O rozbrojeniu
Najbardziej przygnębiającym wydarzeniem tygodnia była sejmowa awantura o uczczenie spadkobierczyni Armii Krajowej - organizacji Wolność i Niezawisłość. W kraju, znajdującym się od 1944 roku pod sowiecką dominacją, była ona najważniejszą ostoją patriotyzmu i obywatelskiego sprzeciwu wobec jałtańskiego gwałtu, dokonanego na Polsce.

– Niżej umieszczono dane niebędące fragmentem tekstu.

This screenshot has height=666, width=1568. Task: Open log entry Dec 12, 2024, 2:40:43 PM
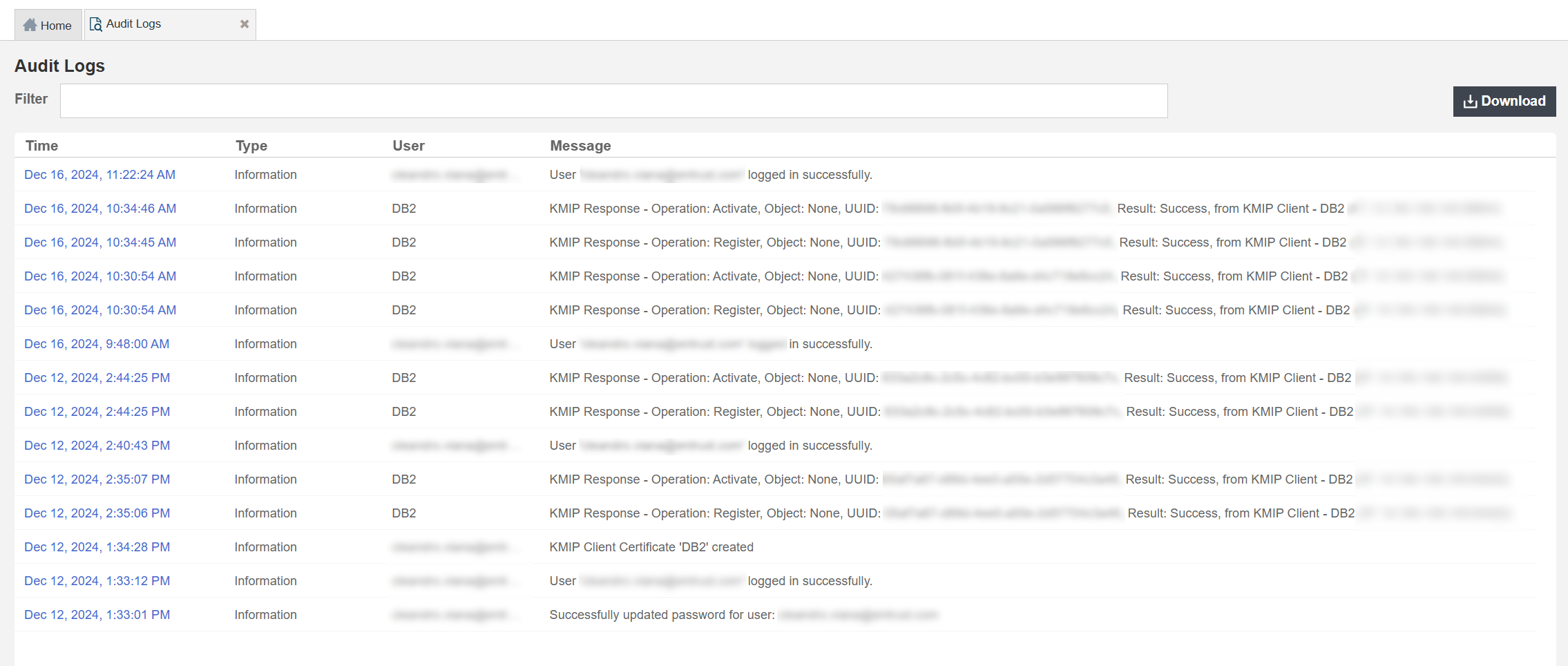[97, 446]
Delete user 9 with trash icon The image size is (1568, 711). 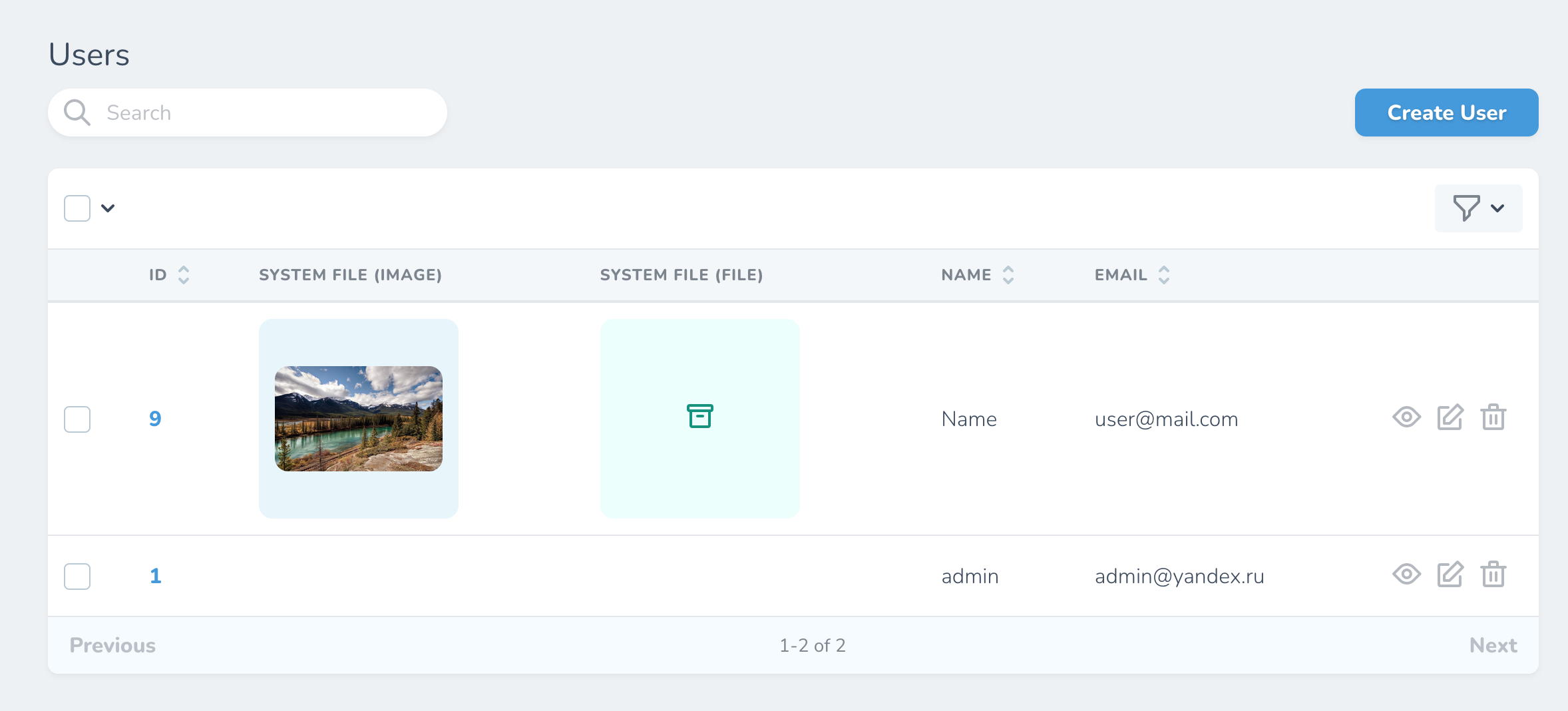tap(1493, 417)
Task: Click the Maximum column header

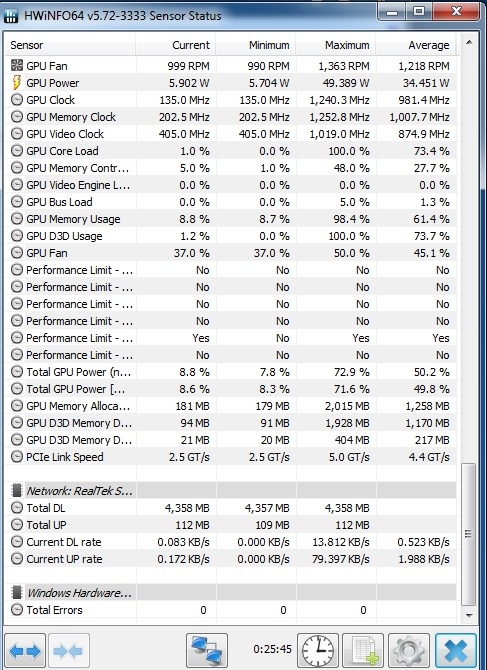Action: coord(336,45)
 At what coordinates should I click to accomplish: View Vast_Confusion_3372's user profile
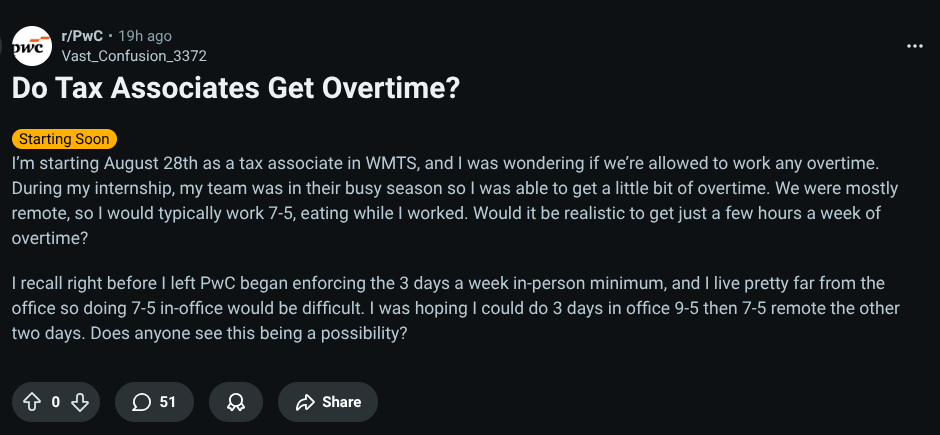pyautogui.click(x=134, y=56)
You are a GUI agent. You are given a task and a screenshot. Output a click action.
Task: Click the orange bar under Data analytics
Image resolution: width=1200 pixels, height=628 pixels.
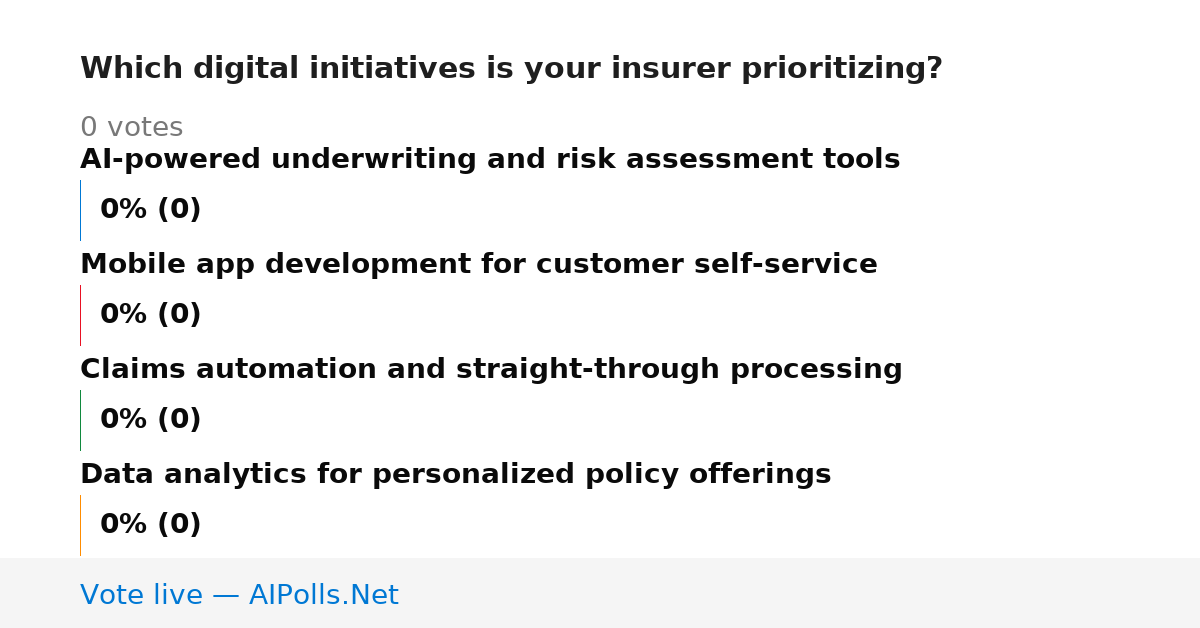[80, 525]
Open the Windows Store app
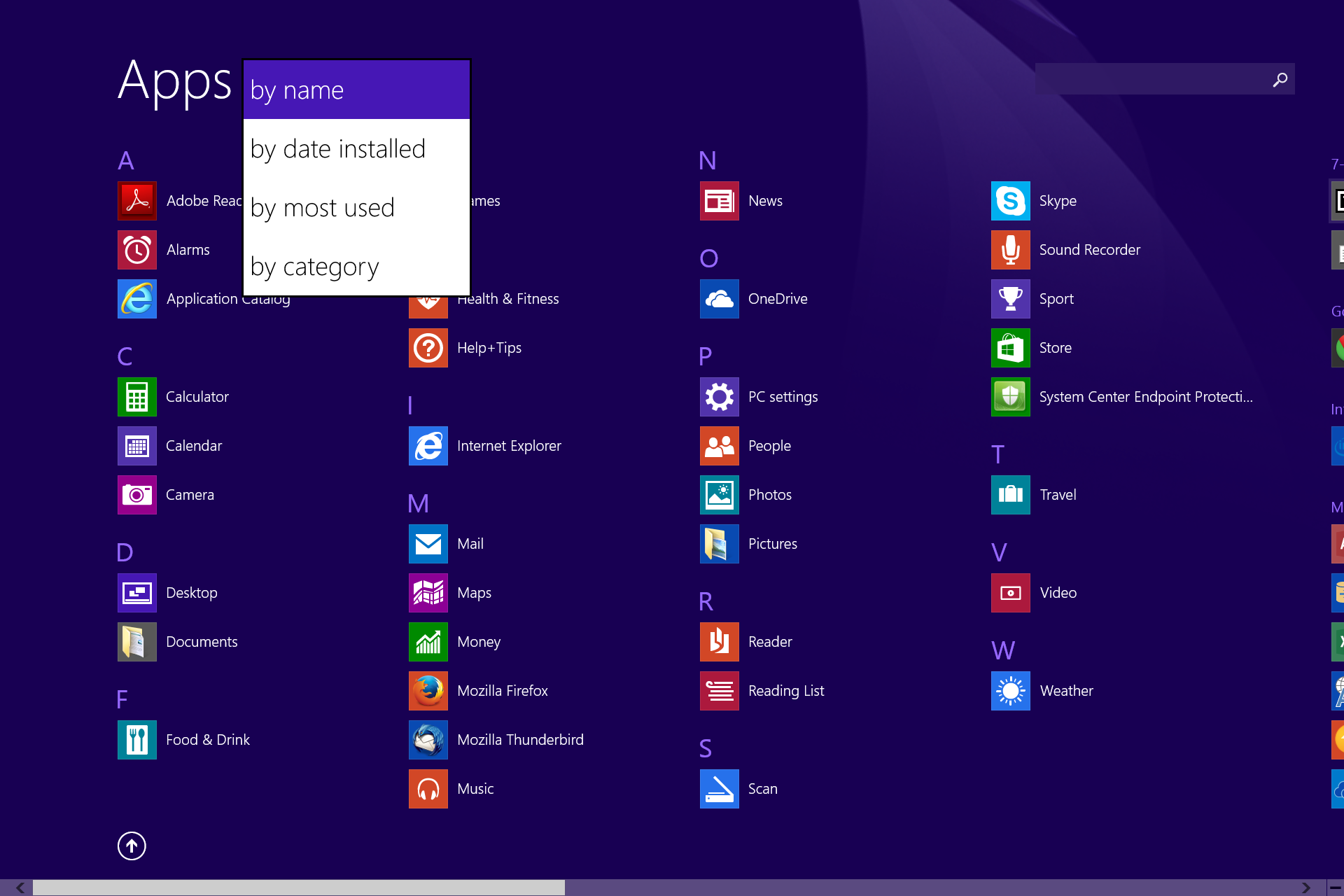This screenshot has width=1344, height=896. (x=1010, y=347)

Awanturę niestety sprowokowali - jak zwykle i nie po raz pierwszy w tego rodzaju przypadkach - ludzie SLD. Nie potrafię ich zrozumieć - czego się boją, kogo bronią, o co naprawdę im chodzi? Przecież nieliczni już dziś moskiewscy agenci i dziadkowie z UB, którzy fizycznie i krwawo tę WiN likwidowali, nie stanowią liczącego się elektoratu...
Podpisuję się tym razem pod przesłaniem czwartkowego komentarza Adama Michnika, że czas najwyższy na polskie pożegnanie z bronią - ale pod warunkiem, że nie będzie to rozbrojenie jednostronne. Jak widać - słabe są na to szanse.